- _Exercise set_:
[a] Please rewrite the Malta International Tournament passage from "The Malta International" up to and including "for sponsorship reasons.", putting "March" wherever "February" appears.
[b] According to the Malta International Tournament article, which body organized the competition?

- _Document extract_:
====
Malta International Football Tournament
- Founded: 1986
- Abolished: 2008
- Region: Malta
- Teams: 4 (or 3)
- Most championships: Belarus Malta (2 titles)
- 2008 Malta International Football Tournament

= Malta International Football Tournament =

The Malta International Tournament was a biannual association football friendly competition for national teams, organised by the Malta Football Association that took place in Malta between 1986 and 2008. Initially, the tournament included the participation of football clubs, but starting from 1988 this was revamped to include only national A teams.

Usually played in February, the competition involved a single round-robin phase where each team played once against each other. Teams are ranked by points and at the end of the competition, the team with the most points is crowned champion. Up till 2004, the competition was sponsored by Rothmans and was known as the Rothmans Tournament for sponsorship reasons.

== Summary ==

| Year | Winners | Runners-up | Third place | Fourth place | Top scorer(s) |  | Ref |
| 1986 | DEU 1. FC Kaiserslautern | USSR Fakel Voronezh | Malta | SWE Hammarby IF | Not known |  |  |
| 1987 | DEU VfB Stuttgart | POL Legia Warsaw | Malta |  |  |  |
| 1988 | GDR East Germany Olympic | Malta | Finland | Tunisia | GDR Damian Halata MLT Carmel Busuttil FIN Mika Lipponen | 3 goals |  |
| 1989 | Algeria | Denmark | Finland | Malta | Five players | 1 goal |  |
| 1990 | Norway | South Korea | Malta |  | Ten players | 1 goal |  |
| 1992 | Malta | Norway U-21 | Iceland |  | Not known |  |  |
| 1994 | Slovenia | Georgia | Tunisia | Malta | SVN Primož Gliha | 2 goals |  |
| 1996 | Russia | Slovenia | Iceland | Malta | SVN Sašo Udovič | 5 goals |  |
| 1998 | Georgia | Malta | Albania | Latvia | GEO Gocha Jamarauli GEO Mikhail Kavelashvili LAT Marians Pahars | 3 goals |  |
| 2000 | Albania | Malta | Andorra | Azerbaijan | MLT Gilbert Agius | 2 goals |  |
| 2002 | Malta | Lithuania | Jordan | Moldova | MLT George Mallia MLT Michael Mifsud MDA Alexandru Golban | 2 goals |  |
| 2004 | Belarus U-23 | Estonia | Malta | Moldova | MLT Etienne Barbara | 2 goals |  |
| 2006 | Moldova U-21 | Georgia | Malta |  | MDA Alexandru Zislis | 2 goals |  |
| 2008 | Belarus | Armenia | Iceland | Malta | ARM Ara Hakobyan | 2 goals |  |

==Malta Women's Tournament==

| Year | Winners | Runners-up | Third place | Fourth place | Top scorer(s) |  |
|---|---|---|---|---|---|---|
| 2021 | Sweden | Slovakia | Austria | Malta | SWE Fridolina Rolfö | 2 goals |
| 2022 | Morocco | Malta | Moldova | Only three teams | 9 different players | 1 goal |
| 2024 | Belarus | Malta | Albania |  |  |  |

==All-time top goalscorers==

Rank: Name; Team; Goals; Tournament(s)
====
- _Stored data_:
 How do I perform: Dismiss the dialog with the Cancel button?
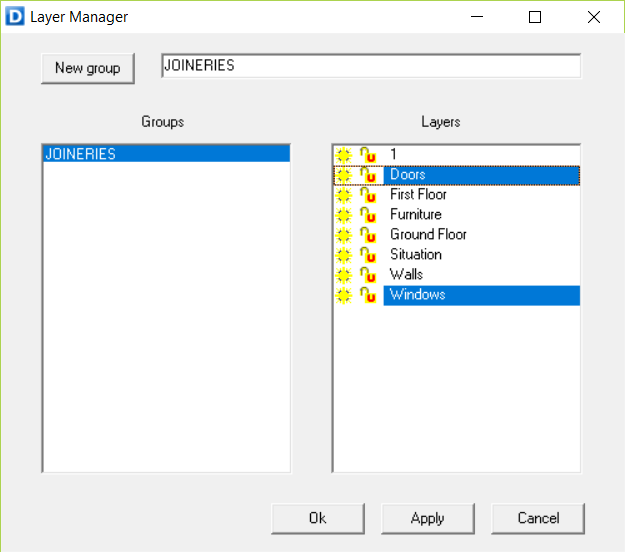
====
- _Written responses_:
[a]
The Malta International Tournament was a biannual association football friendly competition for national teams, organised by the Malta Football Association that took place in Malta between 1986 and 2008. Initially, the tournament included the participation of football clubs, but starting from 1988 this was revamped to include only national A teams.

Usually played in March, the competition involved a single round-robin phase where each team played once against each other. Teams are ranked by points and at the end of the competition, the team with the most points is crowned champion. Up till 2004, the competition was sponsored by Rothmans and was known as the Rothmans Tournament for sponsorship reasons.

[b] The Malta Football Association.